WVU defense adjusting to Big 12's fast tempo
By John Harris
Published: Tuesday, Oct. 2, 2012, 10:58 p.m.
MORGANTOWN, W. Va. — After Baylor's explosive offense gave his defense a reality check, West Virginia coach Dana Holgorsen delivered a similar message to reporters Tuesday.
“I've been telling you how it is,” Holgorsen said after the Mountaineers survived, 70-63, behind Geno Smith's eight touchdown passes despite yielding nine touchdowns and 700 total yards. “It's going to be fast-paced. It's the culture of the Big 12.
“Especially compared to last week, when (Maryland) would get over the ball and sit there and stare at the sideline for 30 seconds (before snapping the ball). It's not going to be like that. It's a very uptempo league. We've got to get better defensively at playing at a very high tempo level.”
Defensive coordinator Joe DeForest called the Baylor game a defining teaching moment for his unit.
Like Holgorsen, DeForest — who spent 11 years at Oklahoma State — warned his players about preparing for Big 12 offenses. He explained the no-huddle attacks and multiple-receiver formations would be like nothing they had ever seen.
Even having to face their own dangerous offense every day in practice wouldn't prepare them for what to expect in their league opener, DeForest cautioned.
One of DeForest's players, safety Darwin Cook, went so far as to tell reporters after the game that WVU's defenders — despite their coaches' repeated warnings — didn't expect a shootout against Baylor.
“I don't think they understand the big picture of what's happening in this league,” DeForest said. “You can talk about it all day, but they don't get it until you go against it.”

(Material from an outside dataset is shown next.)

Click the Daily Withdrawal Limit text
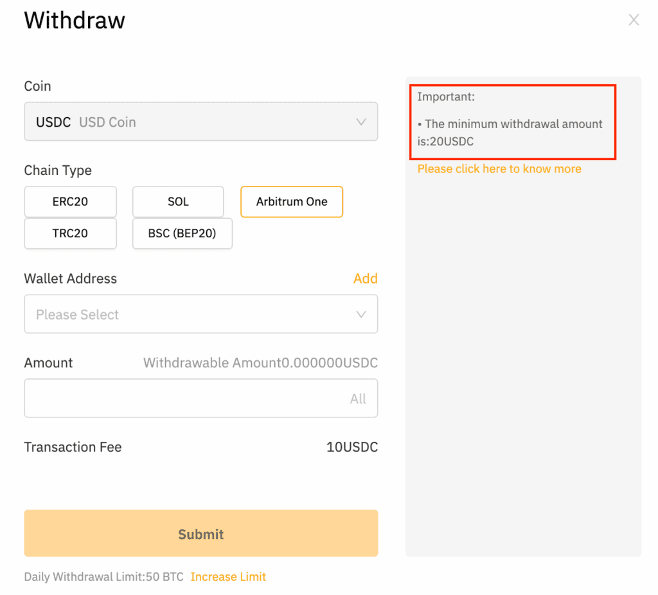The height and width of the screenshot is (595, 658). click(x=104, y=577)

“(DeForest) felt worse than anybody,” Holgorsen said. “He didn't have a very good day. I didn't have a very good day either.”

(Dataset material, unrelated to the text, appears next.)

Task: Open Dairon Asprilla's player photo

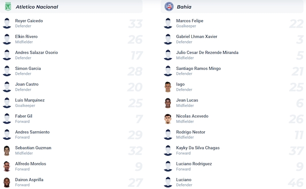Action: pos(7,182)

DeForest believes his players will pay much closer attention during this week's preparations for Texas, which ranks No. 4 nationally in passing efficiency and third-down conversions, No. 5 in time of possession and No. 9 in scoring offense.
“I thought coming out in the second half, they sat on the bench like, ‘Now we get what you were telling us,' ” DeForest said.
“Look at the (top) offenses in the country. It's Baylor. It's West Virginia. It's Oklahoma State. What do they do? The exact same thing. You've got to measure success differently in this league. It's not how many yards you give up, it's not how many points. Ultimately, you have to make one more stop than they do, make one more turnover, and you win the game.”
Oklahoma State, Baylor and West Virginia are ranked 1-2-3 in total offense and scoring offense in the nation. Texas is ranked No. 40 in passing offense.
“I felt a lot better about it Sunday than I did Saturday night,” Holgorsen said. “We played pretty good defense probably 75 percent of the time. We've got to keep improving up front and either get new guys in the secondary that make plays or we've got to get those guys more confident to be able to make the plays.”
Note: Holgorsen said West Virginia's repeated use of five-receiver sets against Baylor was a result of injuries to running back Shawne Alston and running back Dustin Garrison's gradual return from knee surgery, Andrew Buie received the majority of carries. “We just didn't have any running backs,” Holgorsen said. “They were pretty beat up. If we don't have any running backs, we will make it work with receivers.”